## [PAGE EXCERPT]

▬▬▬▬▬▬▬▬▬▬

EDITORIAL

Animal Activism: Out of Control

Science  15 Sep 2006:
Vol. 313, Issue 5793, pp. 1541
DOI: 10.1126/science.1134384

The scientific community has responded to several important science policy issues this year and is getting a little public traction on some, including stem cell research policies and global climate change. We have mostly ignored another, however, and it's a big one. Scientific progress depends on experiment, and in the life sciences that usually entails the use of live animals. But in many countries, animal rights organizations have successfully used extreme tactics to intimidate scientists and their institutions.

▬▬▬▬▬▬▬▬▬▬

## [DATASET CONTENT]

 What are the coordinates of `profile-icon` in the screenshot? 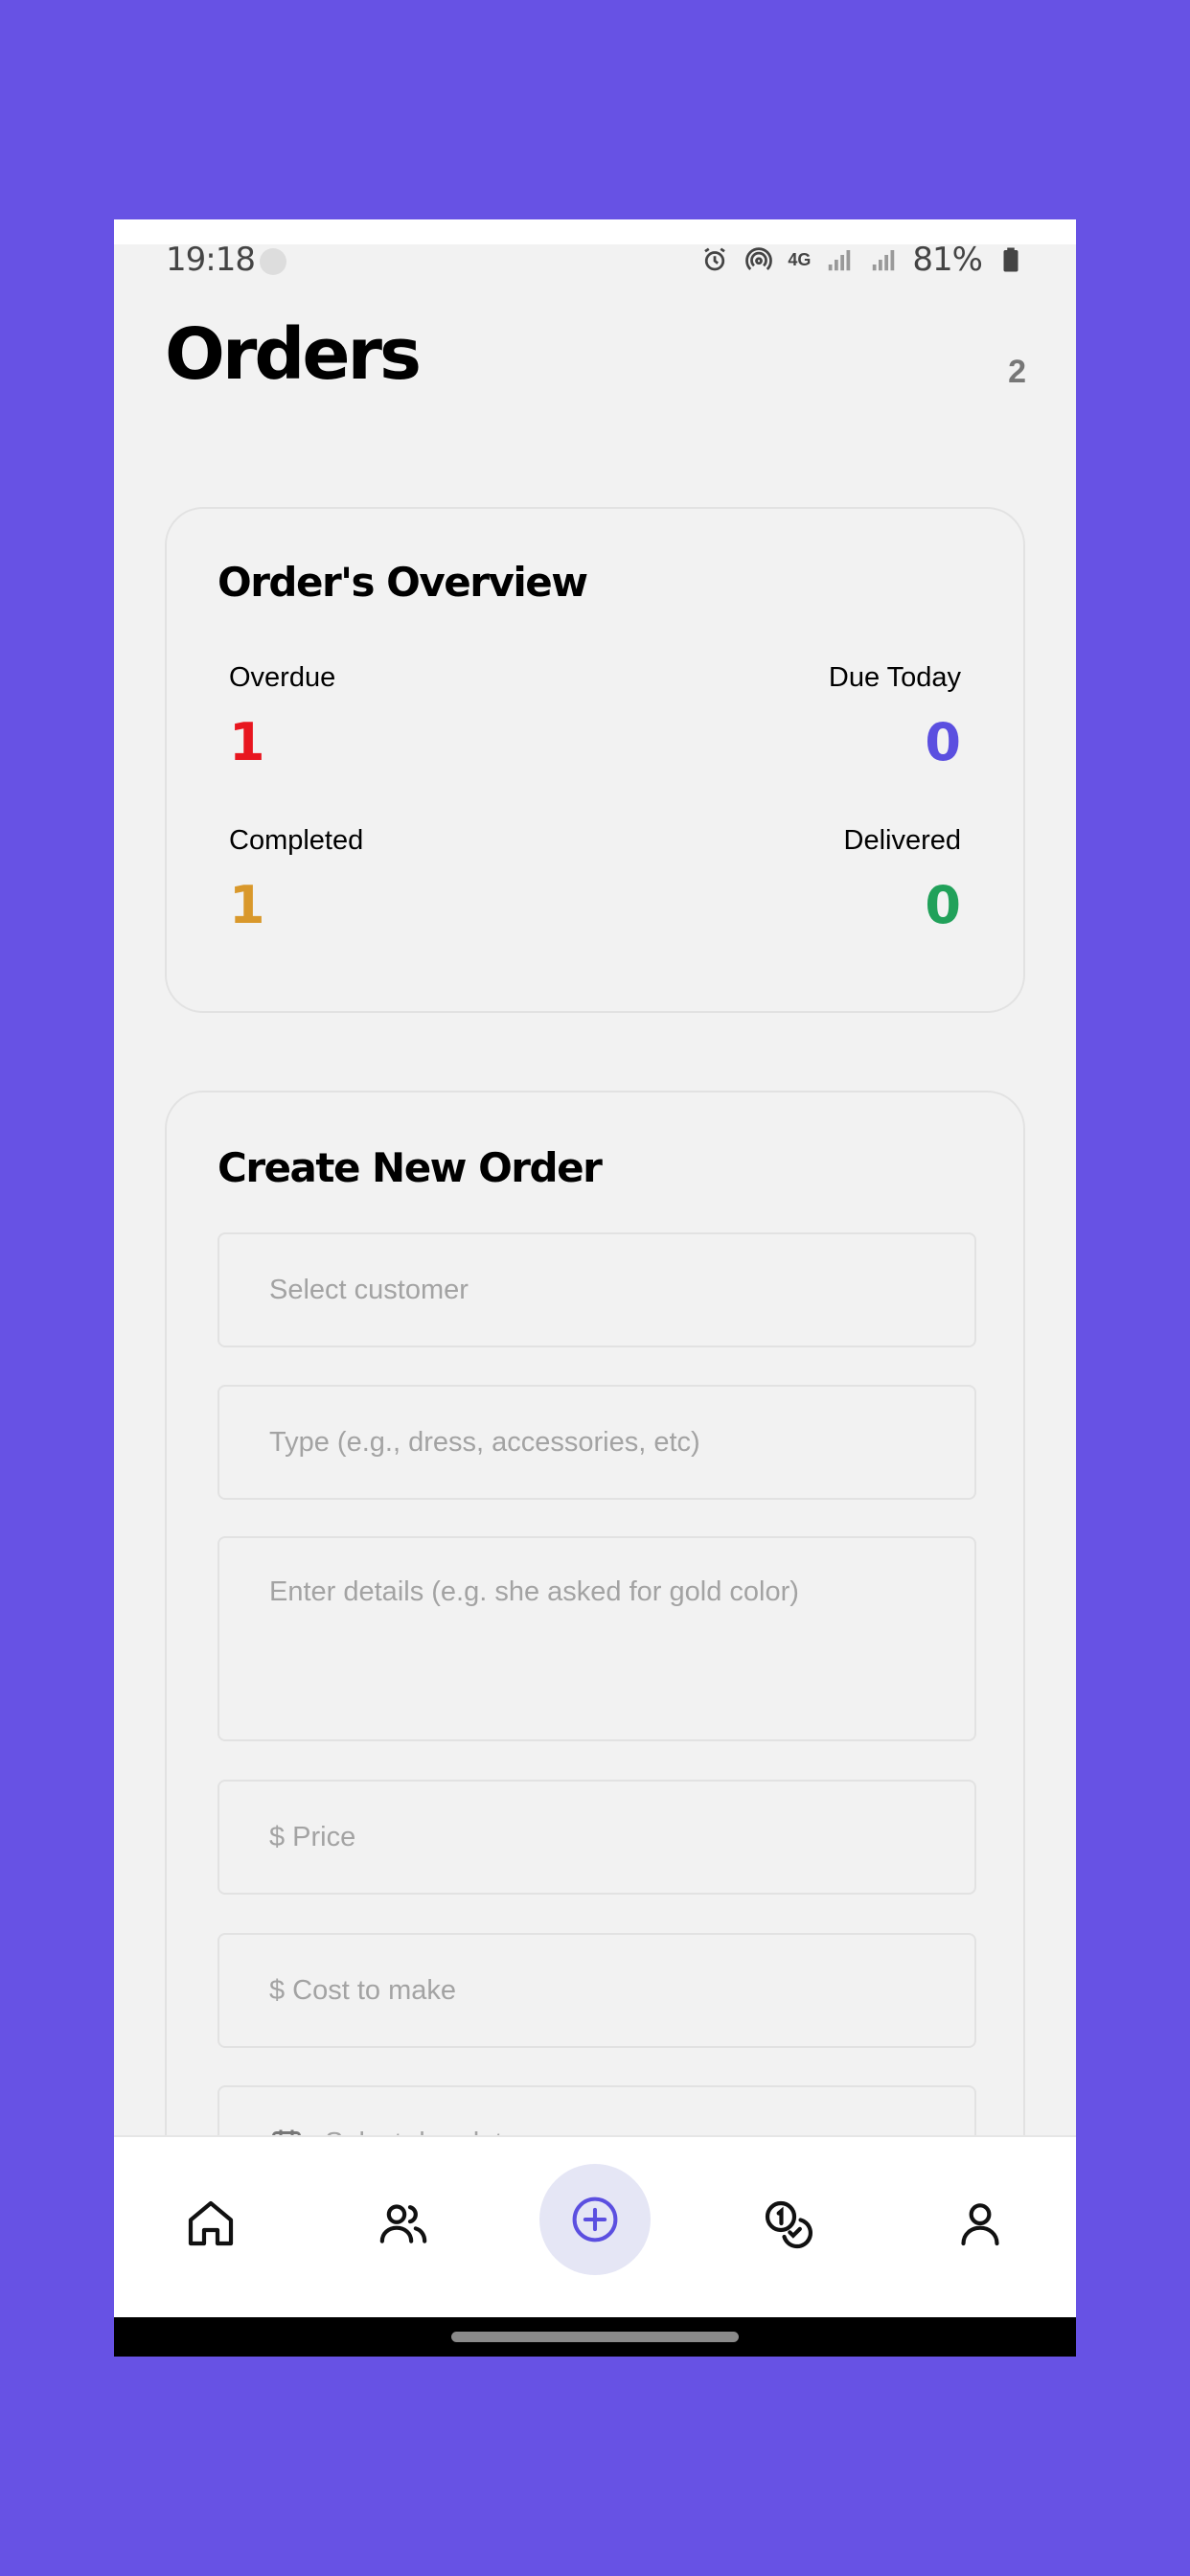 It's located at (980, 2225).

▬▬▬▬▬▬▬▬▬▬

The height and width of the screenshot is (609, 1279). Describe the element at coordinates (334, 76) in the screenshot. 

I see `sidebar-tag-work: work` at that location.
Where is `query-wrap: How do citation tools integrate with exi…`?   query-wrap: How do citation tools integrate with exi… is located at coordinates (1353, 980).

▬▬▬▬▬▬▬▬▬▬

## [QUESTIONS TO ANSWER]
a - Reproduce the stretch of the animal activism editorial from "Science  15 Sep" through "and their institutions." word for word.
b - Pick up the animal activism editorial where it stops and keep writing.
The rows are not needed for anything here.

## [OUTPUTS BY TASK]
a -
Science  15 Sep 2006:
Vol. 313, Issue 5793, pp. 1541
DOI: 10.1126/science.1134384

The scientific community has responded to several important science policy issues this year and is getting a little public traction on some, including stem cell research policies and global climate change. We have mostly ignored another, however, and it's a big one. Scientific progress depends on experiment, and in the life sciences that usually entails the use of live animals. But in many countries, animal rights organizations have successfully used extreme tactics to intimidate scientists and their institutions.

b -
Scientists in the United Kingdom have been engaged in this struggle longer than those in the United States, and they appear to have been vigilant enough to secure at least some moderation of the problem. In the United States, however, if you conduct experiments on primate nervous systems, you might have the following experience. Photographs, allegedly of your subjects wearing expressions of extreme pain, are circulated to media outlets. Crowds with bullhorns picket your residence, and leaflets declaring that you commit “atrocities” are distributed to your neighbors. Your colleague who works on monkey behavior is the target of a firebomb. It is mistakenly placed on a neighbor's porch; the good news is that the fuse timer failed, but the Federal Bureau of Investigation (FBI) says the blast might well have killed those inside.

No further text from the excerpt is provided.